→ TEXT SEGMENT
□ □ □ □ □

Caches Considered Harmful?

IRAM Class Discussion Mon, Jan 29/96

This discussion was based on three papers [Wul95,Sit96,Bur96] from the bibliography discussing performance issues w.r.t to the gap between CPU and memory speeds. A summary of each paper appears below. Comments of the class directly addressing a paper appear below each summary. Other discussion topics appear after the summaries.

Non-Uniform-Memory-Access
Spatial locality
IRAM architecture issues

Summaries

Hitting the memory wall: implications of the obvious, W.A. Wulf and S.A. McKee
In their short note, the authors point out what the IRAM class is all about: "The gap between memory speed and processor speed is growing". Furthermore, the gap is growing exponentially. The so-called "memory wall" is hit when program execution time is totally determined by memory speed. The author's model assumes a single level of cache that can keep up with processor speed and producing no capacity or conflict misses. Assuming that 20% of instructions reference memory, the "memory wall" is hit when the average time to access memory is 5 CPU cycles.
Assuming the current speed increase rates of CPUs and DRAMs, the paper concludes that the memory wall will be hit within 10 to 15 years, no matter how much the compulsory miss rate is reduced (but >0). The paper finally makes some wild speculations about potential solutions to the memory gap problem.
- Reduce compulsory miss-rate to 0 by having the code initialize all data dynamically. But what about compulsory misses for instructions?
- Go to a Non-Uniform-Memory-Access (NUMA) model, where the processor exposes the different memory levels and their latencies.
- Trade computation for storage or vice versa.
- Review ideas used to schedule memory accesses to magnetic drums.
Comments
It was pointed out that the compulsory miss-rates of 1% mentioned in the paper is conservative and that 0.2% may be more realistic. However, as shown in the paper, even with 0.2%, the wall is still within 15 years (Figure 3).
PathWrx -- A Dynamic Execution Tracing Tool, R.L. Sites and S.E. Perl, pages 9,10.
The authors present visual representations of address reference traces for a SPEC92 benchmark (tomcatv), a DEC C compiler, and for an SQL database server. SPEC92 benchmarks such as tomcatv produce very regular and simple address reference patterns, whereas the SQL server's pattern is nearly indistinguishable from white noise. From this observation, the authors argue that SPEC benchmarks are poor predictors of performance for large commercial software, and that caches don't work.
Comments
Some people in the class did not agree with Sites' conclusion that "caches don't work". Sites does not discuss the impact of a 3rd or 4th level cache and cache size.
Someone pointed out that the SQL server -- similar to an OS-- being a large piece of software, was written by many people and that it may not be tuned for memory performance.

□ □ □ □ □

→ GIVEN DATA
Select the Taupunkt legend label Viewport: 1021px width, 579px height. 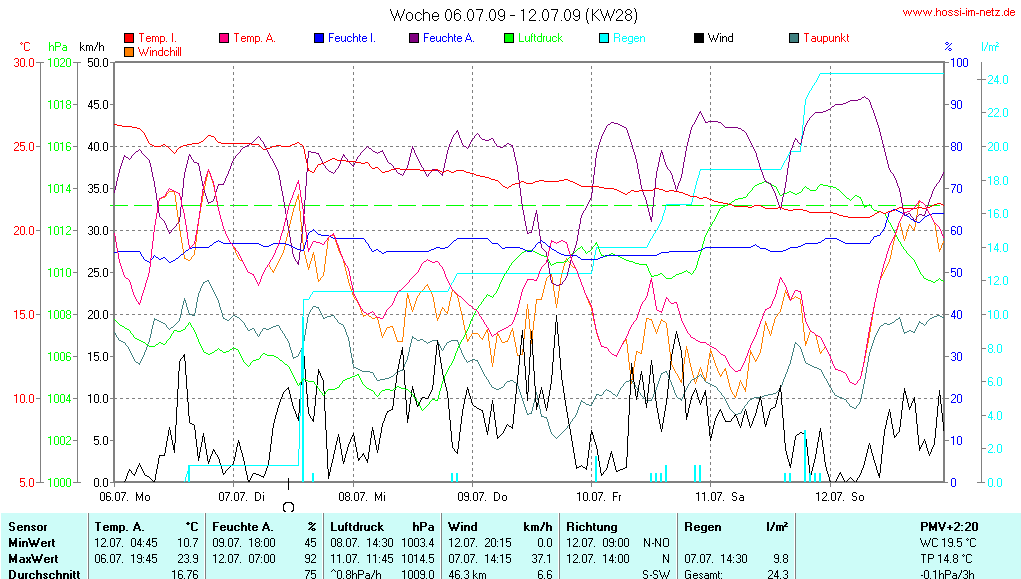pyautogui.click(x=826, y=38)
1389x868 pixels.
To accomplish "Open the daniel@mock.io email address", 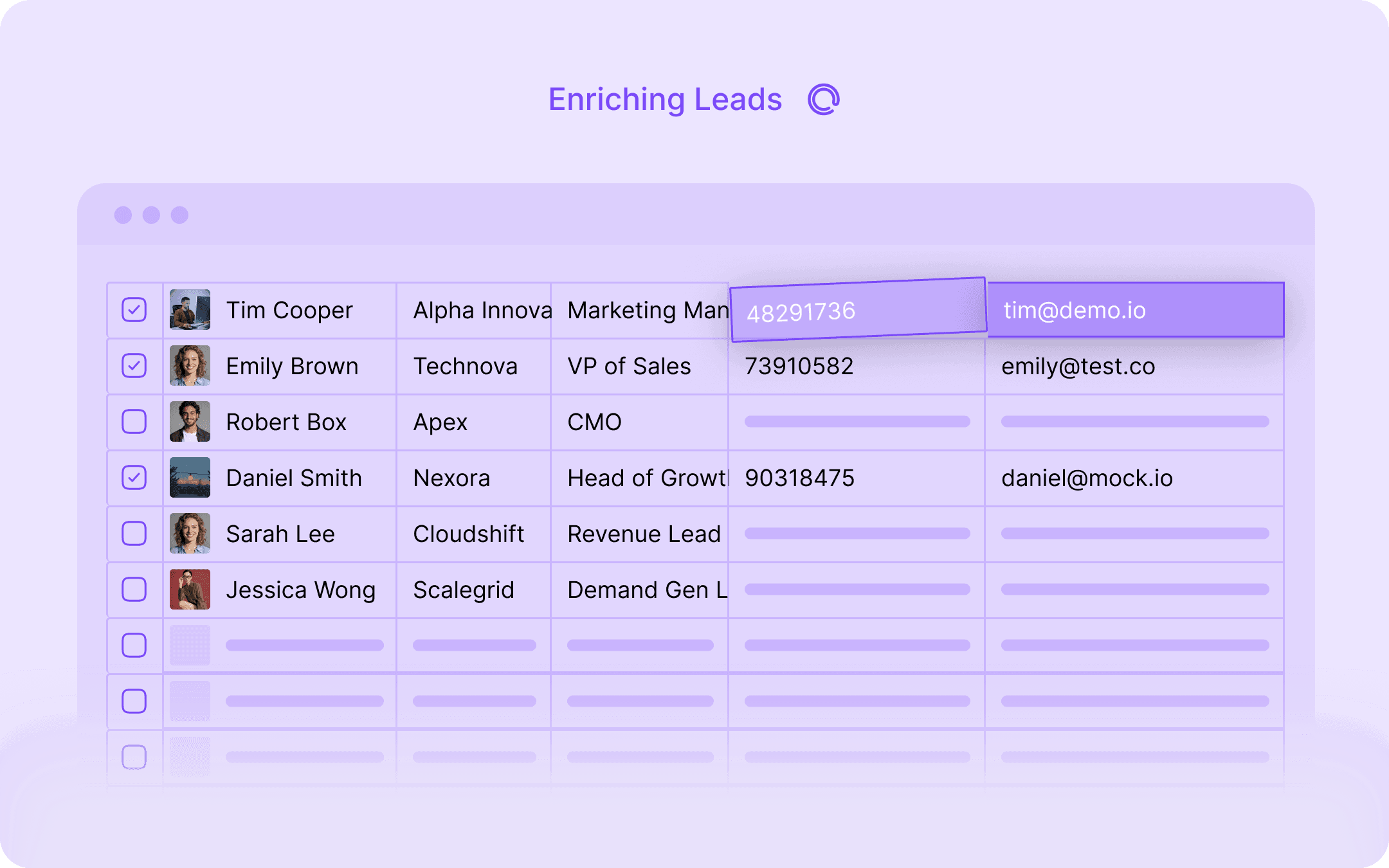I will (1087, 478).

□ □ □ □ □

→ CHALLENGES
- A) From the class discussion notes, can you return the passage starting with "- Go to a Non-Uniform-Memory-Access" and going on through "or vice versa.", copied word for word?
- B) According to the class discussion notes, what average time to access memory marks the point where the memory wall is hit?

→ OUTPUTS FOR THE TASKS
- A)
- Go to a Non-Uniform-Memory-Access (NUMA) model, where the processor exposes the different memory levels and their latencies.
- Trade computation for storage or vice versa.

- B) 5 CPU cycles, assuming 20% of instructions reference memory.